** Start of TEXT **
As the earth gives us food and air and all the things we need
May I give my heart to caring for all others until all attain awakening
For the good of all sentient beings
May loving kindness be born in me.
I am so grateful for these words, words that I say at the beginning of every day at the end of my morning meditation. They are kind of a wake-up call. A call of compassion. A call of compassion for every single being. A call of compassion for my daughter. My daughter who, more often than not, does not acknowledge me on this day that our society dedicates to mothers. And sometimes I really need that wake-up call. I certainly needed it this year.
Mothers Day. A day I dread. Every. Single. Year. Every single year I get caught. This year was no exception. It started the day before actually. As evening approached I recognized the closed feeling starting to take over my chest. Shutting down. The tightening of my abdomen. The slight nausea. Yup. Mothers Day warning signs. My body doesn’t lie. It’s funny you know, even as I write these words my body is doing its Mothers Day thing. No escaping it.
With the arrival of Mothers Day, before I even got out of bed, I felt my gut clench. Nausea. Fear. I thought: I hate Mothers Day; I hate that I have to go through this every year. I tried to shut off my thoughts. Didn’t work. I should know better. If there is anything that I have learned through my many years of meditating, it is that you can’t stop your thoughts. They just arise as they will and go as they will. I know they are not real. I mean: Where do they come from? Where do they go to? Yup. Definitely not real. Did that help? Not as I lay in bed, dreading my day. And so it began.
** End of TEXT **
REQUIRED WORK:
1. Rewrite the Mothers Day passage from "I am so grateful" through "it this year.", replacing every "compassion" with "tenderness".
2. Carry the Mothers Day reflection forward from its last sentence.
** Start of SUPPLIED DATA **
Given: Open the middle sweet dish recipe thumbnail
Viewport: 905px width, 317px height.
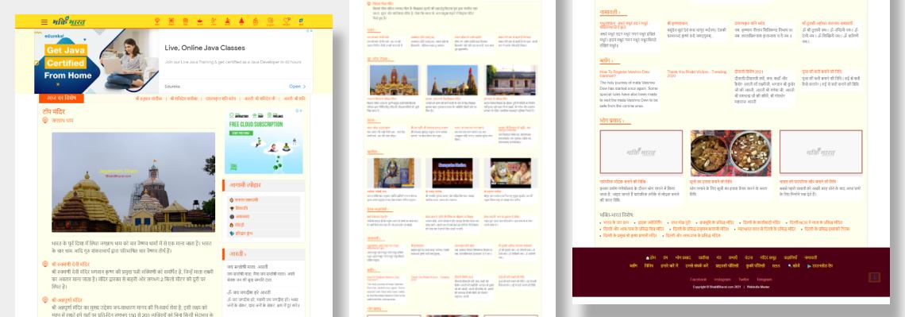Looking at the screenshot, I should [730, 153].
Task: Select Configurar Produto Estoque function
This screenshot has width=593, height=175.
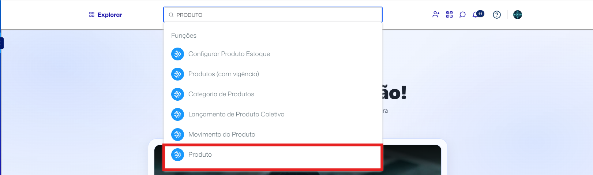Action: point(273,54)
** End of SUPPLIED DATA **
EXPECTED RESULTS:
1.
I am so grateful for these words, words that I say at the beginning of every day at the end of my morning meditation. They are kind of a wake-up call. A call of tenderness. A call of tenderness for every single being. A call of tenderness for my daughter. My daughter who, more often than not, does not acknowledge me on this day that our society dedicates to mothers. And sometimes I really need that wake-up call. I certainly needed it this year.

2.
As per usual on this day, depression threatened to take over. I crawled out of bed, did my morning ablutions, and made my way to the kitchen. With coffee in hand I headed to the meditation cushion situated in front of the big picture window overlooking our backyard. One thing that I always do, no matter how I feel, is to get my butt onto the cushion.
Grant your blessings so that my mind may be one with Dharma
Grant your blessings so that Dharma may progress along the path
Grant your blessings so that the path may clarify confusion
Grant your blessings so that confusion may dawn as wisdom.
I quietly repeated these words of the Tibetan Buddhist lineage I follow, words that have been repeated over the centuries by countless others before me, all of us carrying forward a tradition of peace and compassion.
And so I sat. Eyes open. Doing a kind of meditation where I bring my full awareness to the sense doors: ears, eyes, touch, smell, taste, thinking… Feeling the rise and fall of my chest with every breath. My thoughts taking over. Noticing my mind doing this. My emotions reeking havoc. Kind of a loop really. One feeding the other. Still I sat. I kept coming back into the present moment. As I sat there I felt hurt. I felt angry. I was caught. Oh, was I caught. Still I sat. Bringing my awareness back into the present moment, again and again and again.
I noticed a puddle. Raindrops splashed in the puddle, disturbing its mirror-like surface. I heard the piercing call of a red bellied woodpecker. I felt the silkiness of my coffee as it washed over my tongue with every sip. I watched a squirrel munch on something white it had found. I wondered what it was. What a scrawny tail it had. Shifting my awareness from the yard to the window ledge directly in front of me, I noticed the leaves of the Christmas cactus, their spines a foil against the shadows cast from the light coming through the window. A pink flower barely hanging on to its stem on the fuzzy leafed hanging violet. As I listened to the raindrops patter against the window and noticed the sky darkening in the distance, I realized an hour had passed. My meditation session was coming to a close. What did I feel now? What did I think? I felt sadness. I thought of how my daughter, like me, was a victim of abuse. At the hands of my ex-husband. At the hands of her father.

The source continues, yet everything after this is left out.